**What you will do:**
Using the entries below, show all lines with the string "agent".
Supplied entries below:
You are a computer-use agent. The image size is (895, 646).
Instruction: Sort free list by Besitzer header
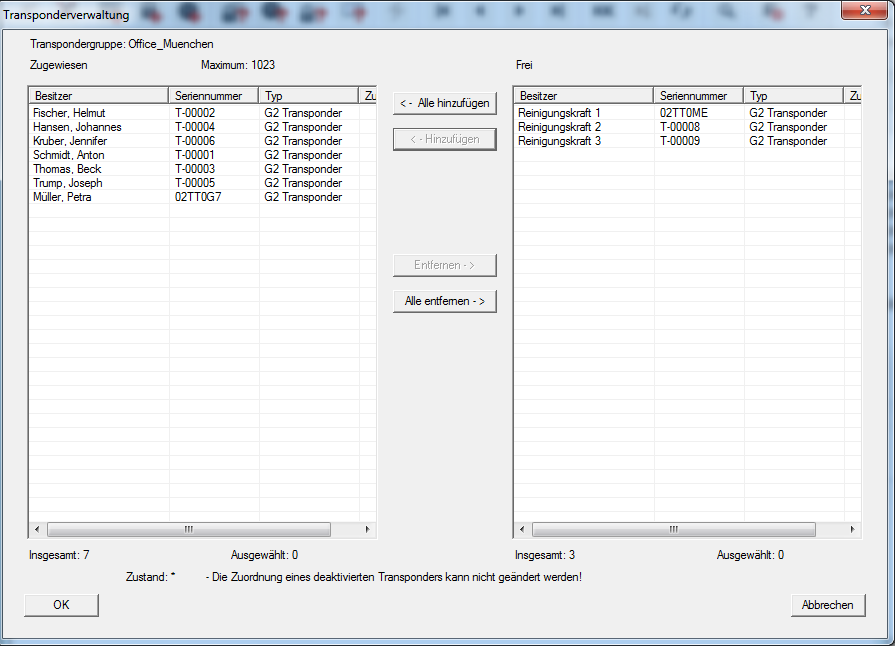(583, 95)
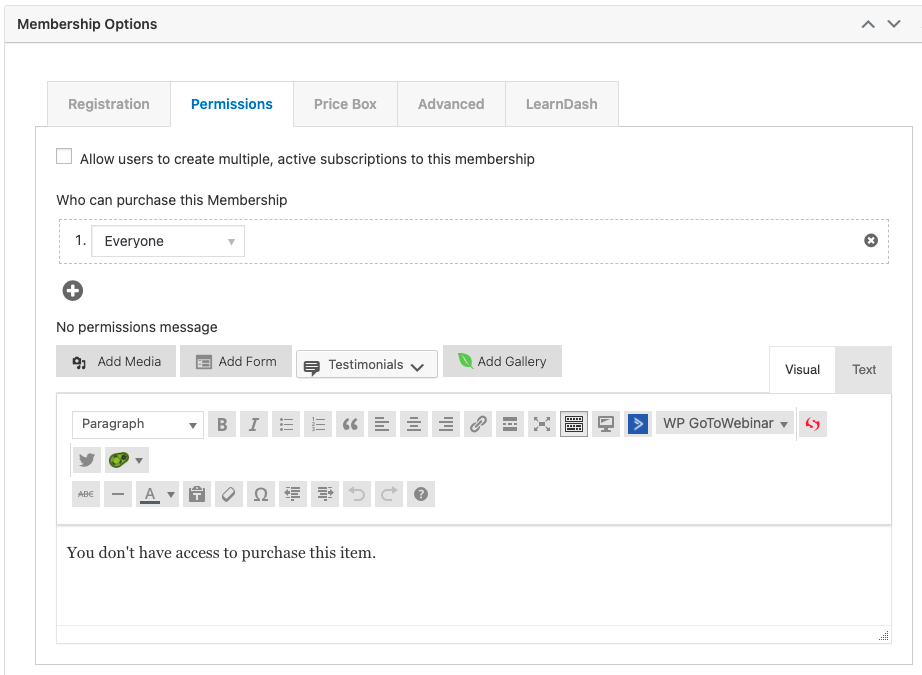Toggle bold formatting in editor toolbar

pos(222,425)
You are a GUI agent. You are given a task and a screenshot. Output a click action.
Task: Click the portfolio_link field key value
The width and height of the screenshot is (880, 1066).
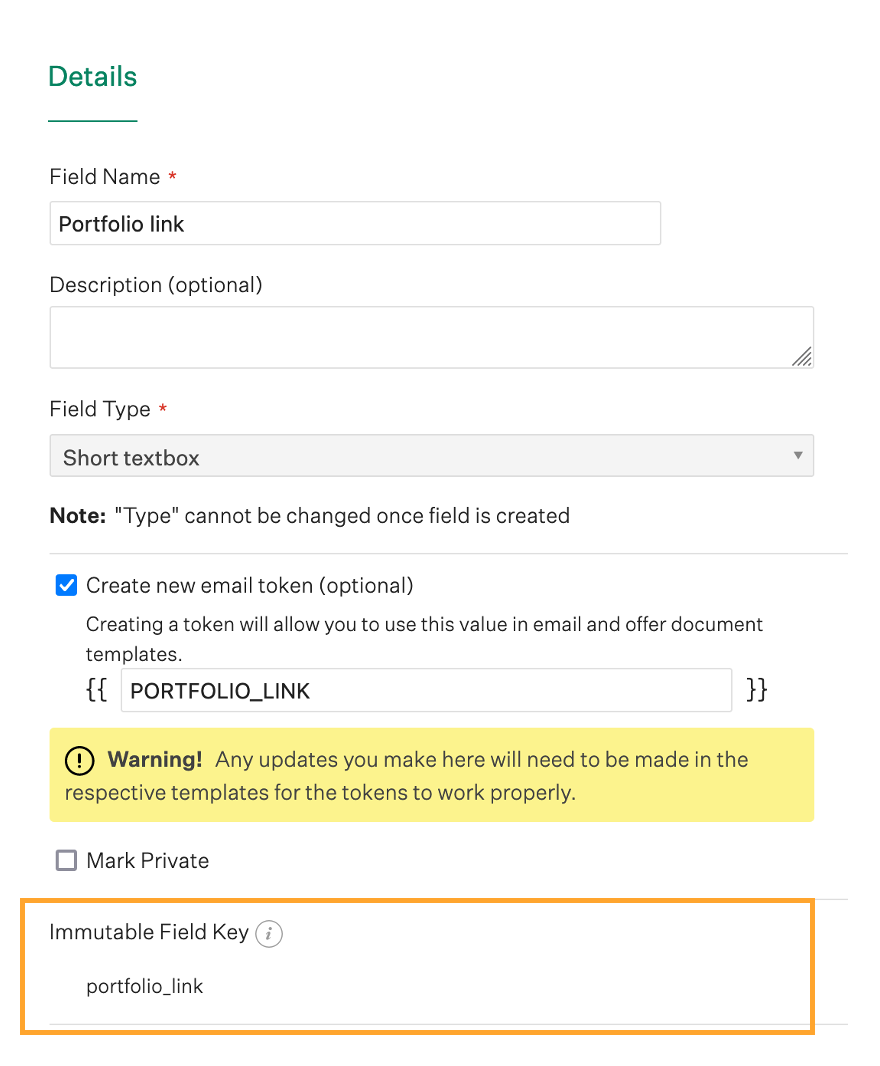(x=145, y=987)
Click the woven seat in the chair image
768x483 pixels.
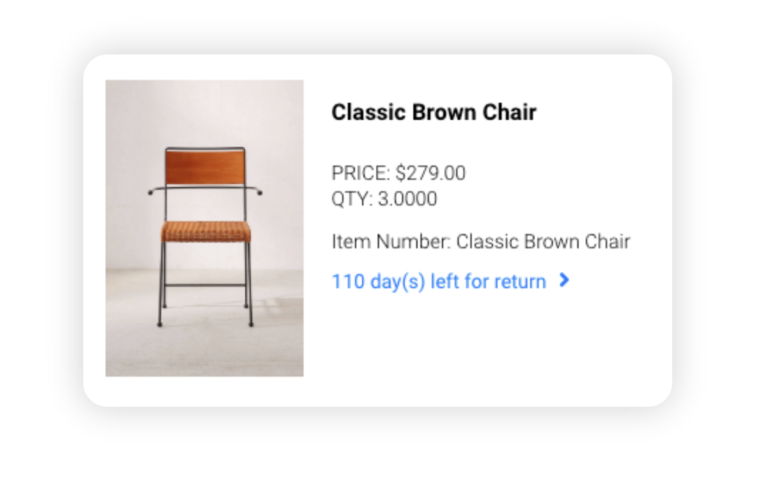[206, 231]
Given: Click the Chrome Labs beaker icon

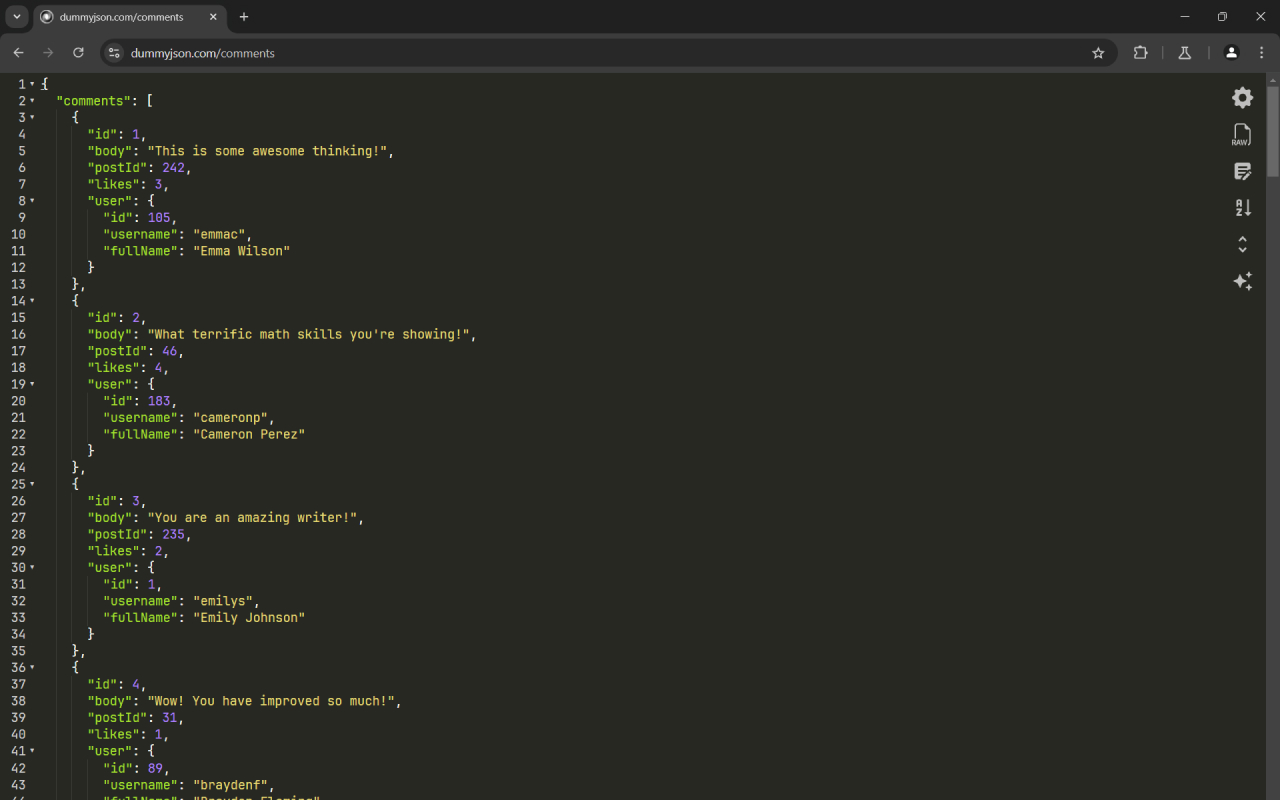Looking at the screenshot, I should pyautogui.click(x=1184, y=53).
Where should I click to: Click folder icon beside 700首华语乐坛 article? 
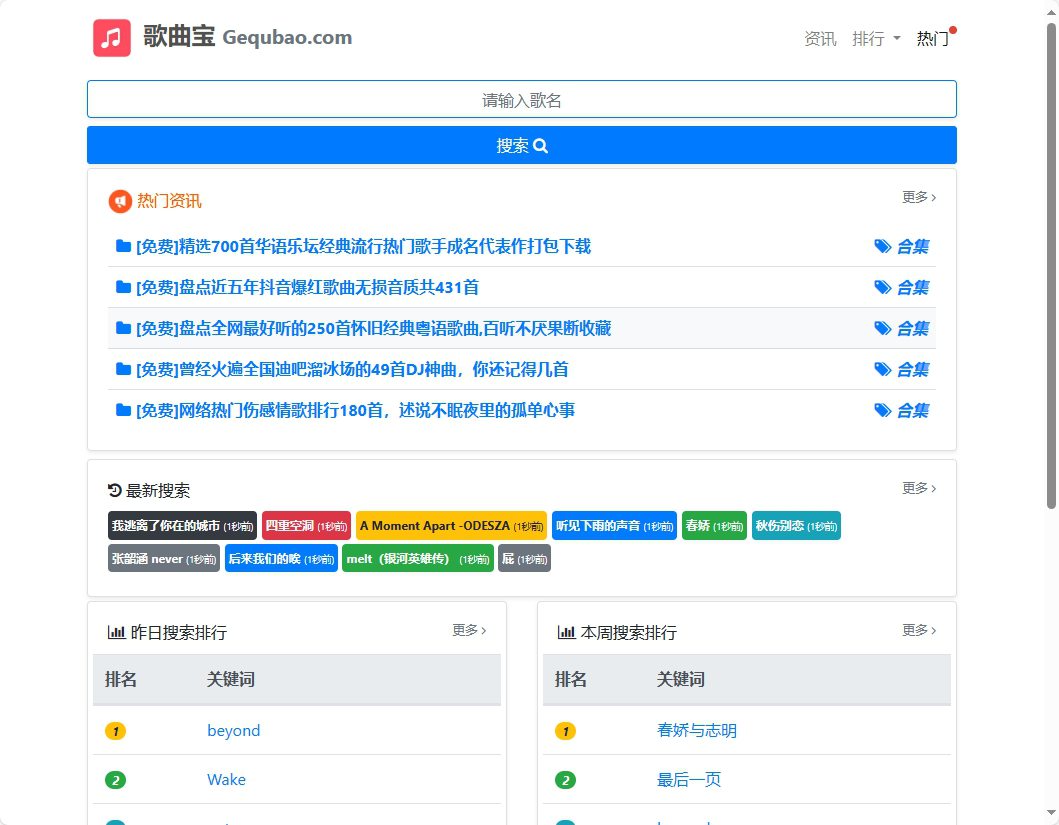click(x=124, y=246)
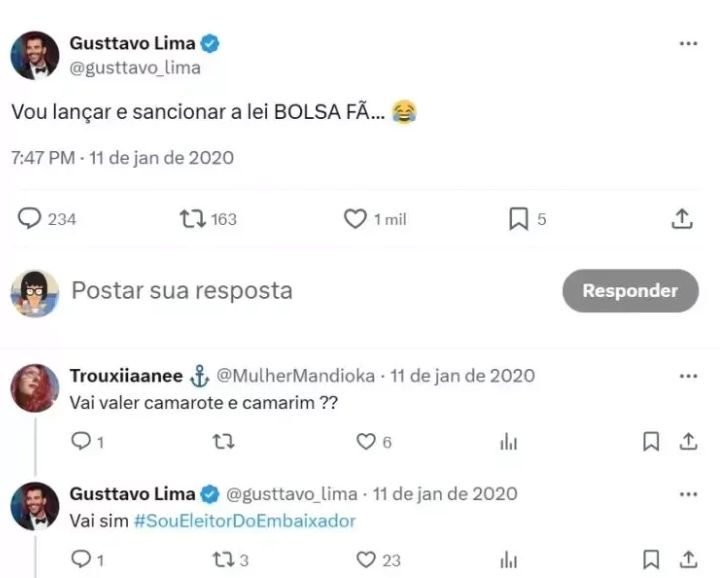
End of Supplied entries.
**Response area:**
You are a computer-use agent. The image size is (895, 646).
You are a GUI agent. You are given a task and a screenshot. Output a click action.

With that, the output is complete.